LA CERCANÍA DE DIOS NOS DEFINE

«Lo que te define es mi cercanía» (Palabra interior).

Con frecuencia, los hombres llevamos dentro el deseo de realizar cosas grandes, quizá incluso de dejar un legado importante a la posteridad.

No se trata de un deseo equivocado, siempre y cuando no sea producto de la vanidad ni sirva para desplegar nuestro poder personal. De hecho, nuestro Padre celestial nos llama a hacer cosas grandes, porque todo lo que hagamos unidos a él y por encargo suyo es grande. Así, cada día se nos presenta la oportunidad de hacer cosas verdaderamente grandes, simplemente cumpliendo su voluntad.

Cuanto más penetra en nosotros la vida divina, modelando nuestra forma de pensar y actuar, más puede Dios revelarse a nosotros y a los demás a través nuestro. Todo lo que hagamos o digamos queda imbuido de su presencia, y en ello radica el valor más profundo de nuestra persona. Es su cercanía la que nos vivifica, tanto a nosotros mismos como a los demás. Es su corazón el que late en el nuestro. Es su palabra la que transmitimos a los demás. Es su amor el que nos impregna. Es su presencia la que se refleja en nuestra vida.
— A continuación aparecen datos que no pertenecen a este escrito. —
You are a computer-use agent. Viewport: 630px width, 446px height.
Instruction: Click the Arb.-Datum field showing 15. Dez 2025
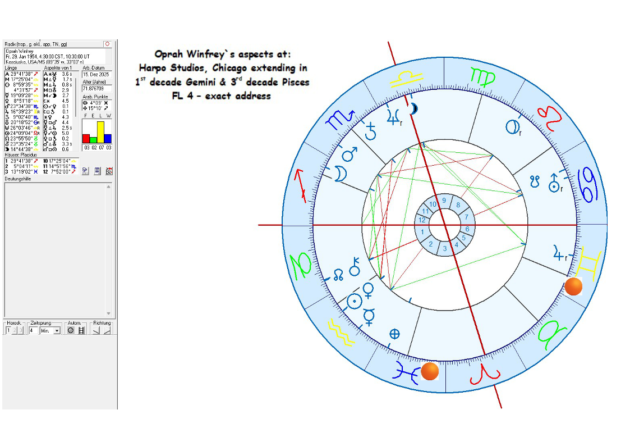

En vista de esta realidad, los deseos expresados al principio pasan a un segundo plano. En efecto, lo verdaderamente grande y lo que perdurará en el tiempo ya está aconteciendo. Lo esencial ya está ahí y todo lo demás se deriva de ello. Nuestras aspiraciones cambian, porque ahora se trata de que Tú, amado Padre, habites tan profundamente en nosotros que todo lo que hagamos esté cada vez más marcado por el sello de tu amor. ¡Esto es lo grande, esto es lo que perdura! Por tanto, no necesitamos seguir reflexionando sobre qué cosas grandes podríamos lograr. Sin que nos demos cuenta, nos convertimos en lo que verdaderamente somos y, olvidándonos de nosotros mismos, recorremos el camino que Tú nos has trazado.